***** Excerpted text *****
Milney's emissions
Glenn Milne has lost the ability to communicate with people about politics because he has missed the point about what politics is. Maybe he's got Oscars fever and wishes he was in LA rather than Manuka, as you can see from drivel like this:
the Government was actually undergoing a real crisis over whether the global financial meltdown would give it the cover it needs to dump its Emissions Trading Scheme in its present form. Which would have been important had voters actually noticed.
I blame the lousy, self-indulgent press gallery, Milney. Your employer, your whole profession is going down the tubes - and there's you, with your long and distinguished record of bringing environmental issues to the attention of the wider public and their elected representatives, you're whinging about attention deficit disorder (the fact that others aren't paying you the attention you'd like). Your confusion is obvious:
And who could blame the public for being transfixed? The Liberal script was compelling. Curtain Up: Helpless blonde heroine tied to Ghan railway track by erstwhile friends and supporters. Climax: Train approaches relentlessly en route to Perth.
Milney, little milney, the Ghan runs north-south between Adelaide and Darwin. A train going west to Perth would miss anyone tied to that track. Junior journos get chipped for howlers like that. Senior Press Gallery Doyens should know better.
What makes you think "the public" is "transfixed" by a hoary old cliche that didn't even survive the era of talking pictures, which was obsolete by the time Federal Parliament first met in Canberra? Just because you're a hoary old cliche doesn't mean we all are.
The truth is the opportunity cost of having missed the chance to nail the Government over its ETS dilemma is only one of many going by as the Liberals fail spectacularly to resolve their doubts about Malcolm Turnbull and their yearnings for Peter Costello.
The fun ain't done, as you know: the Liberal-Green committee investigation in the Senate is the most interesting political story since the election - and of course you've missed it. The very idea that the Rudd government might be playing the hare against the Liberals' tortoise is a prospect that haunts all progressives.
*****
* [Stated exercise A]
Answer these about the post on Glenn Milne, one line each:
(i) Between which two cities does the post say the Ghan runs?
(ii) Which politician does the post say the Liberals have doubts about, and which one do they yearn for?
(iii) What does the post call the most interesting political story since the election?
* [Stated exercise B] Carry the post on Glenn Milne forward from its last sentence.
***** Stored records *****
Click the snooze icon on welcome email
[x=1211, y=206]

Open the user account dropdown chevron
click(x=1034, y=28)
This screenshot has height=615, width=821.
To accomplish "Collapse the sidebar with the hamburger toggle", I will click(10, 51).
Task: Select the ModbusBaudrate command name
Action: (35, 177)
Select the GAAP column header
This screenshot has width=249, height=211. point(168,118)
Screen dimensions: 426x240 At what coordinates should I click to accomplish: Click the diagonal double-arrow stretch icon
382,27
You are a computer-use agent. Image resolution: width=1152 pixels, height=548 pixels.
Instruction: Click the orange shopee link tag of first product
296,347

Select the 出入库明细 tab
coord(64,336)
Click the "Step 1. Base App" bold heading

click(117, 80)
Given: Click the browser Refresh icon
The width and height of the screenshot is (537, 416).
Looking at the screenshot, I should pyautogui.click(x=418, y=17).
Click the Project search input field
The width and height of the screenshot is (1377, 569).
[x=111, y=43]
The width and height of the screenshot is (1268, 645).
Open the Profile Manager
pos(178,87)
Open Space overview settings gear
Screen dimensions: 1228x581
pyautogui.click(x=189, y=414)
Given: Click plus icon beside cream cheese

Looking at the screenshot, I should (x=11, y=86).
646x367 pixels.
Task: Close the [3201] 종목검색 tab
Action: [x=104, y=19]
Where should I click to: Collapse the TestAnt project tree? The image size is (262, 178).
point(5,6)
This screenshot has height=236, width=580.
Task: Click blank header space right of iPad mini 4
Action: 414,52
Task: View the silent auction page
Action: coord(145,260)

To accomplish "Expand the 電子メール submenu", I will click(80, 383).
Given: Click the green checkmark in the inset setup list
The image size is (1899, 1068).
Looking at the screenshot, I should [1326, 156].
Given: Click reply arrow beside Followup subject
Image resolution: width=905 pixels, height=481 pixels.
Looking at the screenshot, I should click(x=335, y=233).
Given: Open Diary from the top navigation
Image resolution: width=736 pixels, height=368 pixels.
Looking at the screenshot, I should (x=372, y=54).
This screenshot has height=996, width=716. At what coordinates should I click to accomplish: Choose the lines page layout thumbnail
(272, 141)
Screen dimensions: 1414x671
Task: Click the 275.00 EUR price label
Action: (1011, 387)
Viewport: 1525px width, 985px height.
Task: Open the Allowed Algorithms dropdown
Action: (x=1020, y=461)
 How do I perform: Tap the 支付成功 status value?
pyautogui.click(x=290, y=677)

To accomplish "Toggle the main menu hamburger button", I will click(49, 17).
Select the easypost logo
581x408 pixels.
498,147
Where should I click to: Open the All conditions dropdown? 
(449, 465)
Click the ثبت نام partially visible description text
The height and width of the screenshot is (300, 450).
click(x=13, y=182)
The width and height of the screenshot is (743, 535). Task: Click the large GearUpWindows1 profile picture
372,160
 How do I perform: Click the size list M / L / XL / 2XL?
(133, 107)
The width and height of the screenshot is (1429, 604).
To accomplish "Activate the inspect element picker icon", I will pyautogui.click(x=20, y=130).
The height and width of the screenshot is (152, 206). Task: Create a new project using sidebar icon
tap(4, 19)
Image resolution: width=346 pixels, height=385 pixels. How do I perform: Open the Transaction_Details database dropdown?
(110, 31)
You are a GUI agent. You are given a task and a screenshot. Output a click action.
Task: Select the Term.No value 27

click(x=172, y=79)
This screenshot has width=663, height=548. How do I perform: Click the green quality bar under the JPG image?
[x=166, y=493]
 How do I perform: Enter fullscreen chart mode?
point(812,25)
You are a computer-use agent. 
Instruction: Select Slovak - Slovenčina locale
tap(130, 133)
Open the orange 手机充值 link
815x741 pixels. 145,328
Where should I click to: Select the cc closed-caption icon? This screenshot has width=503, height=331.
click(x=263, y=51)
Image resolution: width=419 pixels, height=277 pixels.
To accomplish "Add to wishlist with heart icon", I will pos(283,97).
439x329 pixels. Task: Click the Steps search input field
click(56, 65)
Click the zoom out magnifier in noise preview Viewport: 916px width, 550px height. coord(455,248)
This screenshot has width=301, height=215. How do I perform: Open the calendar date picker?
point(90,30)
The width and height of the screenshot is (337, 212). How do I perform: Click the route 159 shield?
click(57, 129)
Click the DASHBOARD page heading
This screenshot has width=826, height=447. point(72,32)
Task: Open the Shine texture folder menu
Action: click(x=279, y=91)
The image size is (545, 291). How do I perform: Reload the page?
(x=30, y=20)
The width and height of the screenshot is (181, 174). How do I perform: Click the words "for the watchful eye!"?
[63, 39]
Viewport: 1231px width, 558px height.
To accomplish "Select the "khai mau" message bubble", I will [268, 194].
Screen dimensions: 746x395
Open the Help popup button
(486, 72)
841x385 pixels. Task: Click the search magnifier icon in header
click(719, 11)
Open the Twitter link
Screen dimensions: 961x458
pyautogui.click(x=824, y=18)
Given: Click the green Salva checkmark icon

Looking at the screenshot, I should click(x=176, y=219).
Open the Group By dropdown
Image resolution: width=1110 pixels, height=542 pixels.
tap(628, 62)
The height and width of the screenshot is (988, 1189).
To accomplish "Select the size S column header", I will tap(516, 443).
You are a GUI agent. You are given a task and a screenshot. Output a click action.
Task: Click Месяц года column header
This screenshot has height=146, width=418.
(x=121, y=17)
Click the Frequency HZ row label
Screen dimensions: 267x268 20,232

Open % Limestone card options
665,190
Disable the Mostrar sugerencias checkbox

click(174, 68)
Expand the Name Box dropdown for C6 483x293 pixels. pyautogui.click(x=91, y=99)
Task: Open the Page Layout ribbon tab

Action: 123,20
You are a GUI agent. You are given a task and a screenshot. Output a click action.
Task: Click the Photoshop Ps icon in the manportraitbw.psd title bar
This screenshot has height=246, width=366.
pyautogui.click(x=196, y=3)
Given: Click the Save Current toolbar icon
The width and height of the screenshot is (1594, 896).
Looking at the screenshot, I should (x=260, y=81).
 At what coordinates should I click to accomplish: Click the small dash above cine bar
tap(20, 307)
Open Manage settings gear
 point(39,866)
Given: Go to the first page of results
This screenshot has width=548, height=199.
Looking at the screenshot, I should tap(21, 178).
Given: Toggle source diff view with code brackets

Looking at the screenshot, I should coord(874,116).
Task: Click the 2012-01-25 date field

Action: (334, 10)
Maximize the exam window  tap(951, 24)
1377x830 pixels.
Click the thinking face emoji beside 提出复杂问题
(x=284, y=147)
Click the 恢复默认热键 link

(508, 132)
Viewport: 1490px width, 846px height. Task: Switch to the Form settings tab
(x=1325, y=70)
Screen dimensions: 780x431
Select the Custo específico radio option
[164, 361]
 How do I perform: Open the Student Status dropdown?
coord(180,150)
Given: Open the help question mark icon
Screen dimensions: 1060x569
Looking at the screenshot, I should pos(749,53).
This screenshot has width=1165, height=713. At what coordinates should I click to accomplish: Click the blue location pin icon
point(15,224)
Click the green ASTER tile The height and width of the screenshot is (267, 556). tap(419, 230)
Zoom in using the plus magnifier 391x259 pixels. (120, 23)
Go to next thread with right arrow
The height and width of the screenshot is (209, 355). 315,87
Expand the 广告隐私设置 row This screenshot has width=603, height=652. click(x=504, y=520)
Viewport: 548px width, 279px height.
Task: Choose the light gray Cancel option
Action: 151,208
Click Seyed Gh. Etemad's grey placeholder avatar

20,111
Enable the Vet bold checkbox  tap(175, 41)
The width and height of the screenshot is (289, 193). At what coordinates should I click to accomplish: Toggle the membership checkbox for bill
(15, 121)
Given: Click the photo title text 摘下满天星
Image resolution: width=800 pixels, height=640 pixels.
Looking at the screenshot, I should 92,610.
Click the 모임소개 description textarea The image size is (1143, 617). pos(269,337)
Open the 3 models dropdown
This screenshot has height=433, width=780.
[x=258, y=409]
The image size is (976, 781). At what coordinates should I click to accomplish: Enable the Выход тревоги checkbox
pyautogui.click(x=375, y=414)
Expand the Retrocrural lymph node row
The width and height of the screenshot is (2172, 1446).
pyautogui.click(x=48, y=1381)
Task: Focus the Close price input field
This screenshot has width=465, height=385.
*****
* [Exercise response A]
(i) Adelaide and Darwin.
(ii) Doubts about Malcolm Turnbull; yearnings for Peter Costello.
(iii) The Liberal-Green committee investigation in the Senate.

* [Exercise response B]
Whose yearnings, by the way? Have you noticed that those who once, um, pined for Costello no longer do, and vice versa? Isn't that interesting? Would you call them yearnings, or is Costello becoming more like William Hughes Mearns' man upon the stair? What are our chances of getting a (frightfully well-connected) press gallery doyen to write about that?
Rather than draw on that experience, though, you've been sucked into flattery:
... in the middle of last week a senior member of Labor's NSW Right emailed me with their analysis of what's really going on with Kevin Rudd. What was truly surprising though was their request that I publish it. I can only guess on the assumption that a crippled Opposition lacks the wit to shine lights where they need to be shone.
What follows is a fascinating account of how Rudd has gone about shoring up his power base inside the Government.
How easy it is to draw this little man away from any issues of the day: load on the flattery and dangle un harengs rouge, and he's anyone's.
So eloquent is my emailer I'll let them take up the tale: "When Rudd came to power in late 2006 it was on the back of a strange grouping," they write. "Essentially it was recognised by Rudd and his supporters that the only way that he could get the numbers to execute Beazley was through a deal with Julia Gillard, that she got Deputy Leader and on that basis would deliver her supporters and a majority of the Victorian Left through (Victorian powerbroker) Kim Carr.
"This was an unholy alliance.
That's it? Hot news from three years ago, all publicly available at the time? Pretty sad idea of eloquence, Milney - though I guess if you hungered for eloquence Canberra isn't where you'd go.
... upon coming to power Rudd has moved quickly to consolidate what every leader before him has had at some time: the firm following of the NSW Right.
"The former NSW premier Bob Carr is a close confidant of Rudd and has been instrumental in persuading him of the necessity to form this base.
"Carr (was) horrified to see the control that Gillard (had) in deciding the ministry (witness Joel Fitzgibbon, Simon Crean, Kim Carr, Warren Snowdon, Brendan O'Connor: all Gillard supporters). A key player in the Rudd leadership battle and also the restoration of the NSW Right has been Mark Arbib, first as secretary of the NSW Party and now as a senator.
In other words, the NSW Right has made as much of a hash of Canberra as they have of Macquarie Street. If Arbib weaves his special magic then Gillard might be stepping up sooner than she might think.
"Rudd ordered support for Arbib's efforts and has encouraged the rise in profile of his lieutenants. As everybody knows Rudd's media office ruthlessly centralises and controls the media appearances of ministers. With this control they have been able to ensure that Arbib, Chris Bowen (a trusted Arbib and Rudd loyalist) and Jason Clare (seen as a future talent) have been awarded regular media appearances to aid their profile.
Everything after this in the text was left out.